Viernes, 16 de septiembre de 2022. Plaza de Toros de La Alberca de Záncara. Tres cuartos de entrada en tarde soleada. Novillos de Mariano Arroyo, bien presentados y de buen juego. El segundo fue premiado con la vuelta al ruedo. Miguel Á. García, de la Escuela Taurina de Alcázar de San Juan, dos orejas y rabo. Alejandro González, de la Escuela Taurina de Albacete, dos orejas. Jaime Torija, de la Escuela Taurina de Guadalajara, dos orejas y rabo. Daniel Encinas, de la Escuela Taurina de Alicante, oreja.
Enrique Amat
La plaza de toros conquense de La Alberca de Záncara, un precioso coso, pleno de sabor, fue escenario de una novillada sin picadores con participación de alumnos de las escuelas de tauromaquia.
El pueblo, en pleno, en plena celebración de sus fiestas patronales, acudió en masa al coso para presenciar el festejo taurino. La fiesta en el más puro sentido de la palabra. La fiesta de los toros, con todo su sabor. Fuera de las grandes ferias, pero con el calor popular y auténtico. Algo no exento de interés. No faltó el desfile de la reina de las fiestas y la banda de música por el ruedo antes del paseíllo.
Los novillos de Mariano Arroyo bien presentados para este tipo de festejos, dieron buen juego en general.
Terciado el que abrió plaza, abanto de salida y distraido, tuvo la virtud de la fijeza y la prontitud. No se cansó de embestir. También terciado, pero bien armado el segundo, que apretó en banderillas cortando los viajes, aunque luego tuvo fijeza, obediencia y son en la muleta.
Bueno también el burraco tercero, que asimismo repitió las embestidas con nobleza y buen son. Eso sí, tuvo el defecto de no humillar y salir de los embroques con la cara por encima del estaquillador. Y más hecho y largo y más feo el cuarto, también abanto de salida y tendió a salirse suelto. Escaso de fuerza, resultó tan codicioso como revoltoso y pegajoso.
Miguel Á. García, de la Escuela Taurina de Alcázar de San Juan, torero de pequeña estatura, comunicativo y sandunguero, se fue porta gayola a recibir a su oponente. Luego le dió dos faroles de rodillas en el tercio y banderilleó con vistosidad. Abrió su trasteo con un pase cambiado de rodillas en el platillo de la plaza. La labor, bullidora y afanosa, tuvo más de entusiasmo que de pausa y sometimiento. Se tiró a matar sin muleta, cobrando una estocada atravesada con asomó, y luego volvió a entrar a matar otras dos veces.

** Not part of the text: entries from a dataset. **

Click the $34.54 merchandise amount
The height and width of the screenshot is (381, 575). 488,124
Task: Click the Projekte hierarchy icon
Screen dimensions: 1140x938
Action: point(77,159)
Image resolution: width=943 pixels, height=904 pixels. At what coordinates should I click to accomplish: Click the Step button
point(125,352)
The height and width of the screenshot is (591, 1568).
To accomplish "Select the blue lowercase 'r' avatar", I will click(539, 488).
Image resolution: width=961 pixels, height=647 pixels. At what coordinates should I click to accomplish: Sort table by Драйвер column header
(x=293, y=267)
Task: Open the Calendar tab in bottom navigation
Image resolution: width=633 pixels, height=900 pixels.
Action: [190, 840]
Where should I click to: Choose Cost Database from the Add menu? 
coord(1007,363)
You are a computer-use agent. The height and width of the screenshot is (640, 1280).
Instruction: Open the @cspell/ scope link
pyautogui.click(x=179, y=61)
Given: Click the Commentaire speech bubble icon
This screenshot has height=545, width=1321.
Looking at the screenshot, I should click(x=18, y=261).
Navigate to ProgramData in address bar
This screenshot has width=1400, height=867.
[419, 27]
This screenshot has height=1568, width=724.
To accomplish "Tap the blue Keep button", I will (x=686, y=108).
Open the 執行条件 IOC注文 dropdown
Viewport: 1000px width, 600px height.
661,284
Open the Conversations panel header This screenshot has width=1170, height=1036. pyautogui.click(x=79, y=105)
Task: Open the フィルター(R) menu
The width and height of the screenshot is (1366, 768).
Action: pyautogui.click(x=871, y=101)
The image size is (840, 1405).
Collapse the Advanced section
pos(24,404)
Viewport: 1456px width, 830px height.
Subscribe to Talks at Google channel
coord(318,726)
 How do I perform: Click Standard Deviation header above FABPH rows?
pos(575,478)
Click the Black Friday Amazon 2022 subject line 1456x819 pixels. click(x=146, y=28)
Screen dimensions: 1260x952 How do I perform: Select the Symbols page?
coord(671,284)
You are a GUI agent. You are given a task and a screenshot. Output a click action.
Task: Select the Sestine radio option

Alejandro González, de la Escuela Taurina de Albacete, se mostró como un torero preparado ya para mayores empresas. Se lució por su sentido de la colocación, asentamiento de plantas, firmeza, templanza y ligazón en una faena de notable corte, muy profesional y de fondo. El único lunar fue su desacierto con las armas toricidas, pero ello no empañó la excelente impresión que causó.
Jaime Torija, de la Escuela Taurina de Guadalajara, sobresalió al banderillear, con tanta espectacularidad como acierto. Luego mostró soltura y buena preparación en una labor ligada en la que, eso si, pecó de atosigar mucho a su antagonista y siempre con tendencia a codillear. Mató de un golletazo de defectos fulminantes.
Daniel Encinas, de la Escuela Taurina de Alicante se fue la puerta de chiqueros a recibir a su antagonista, al que luego le firmó un trasteo voluntarioso, pero sobrado de enganchones y que no termino de coger vuelo. Y mató a la última.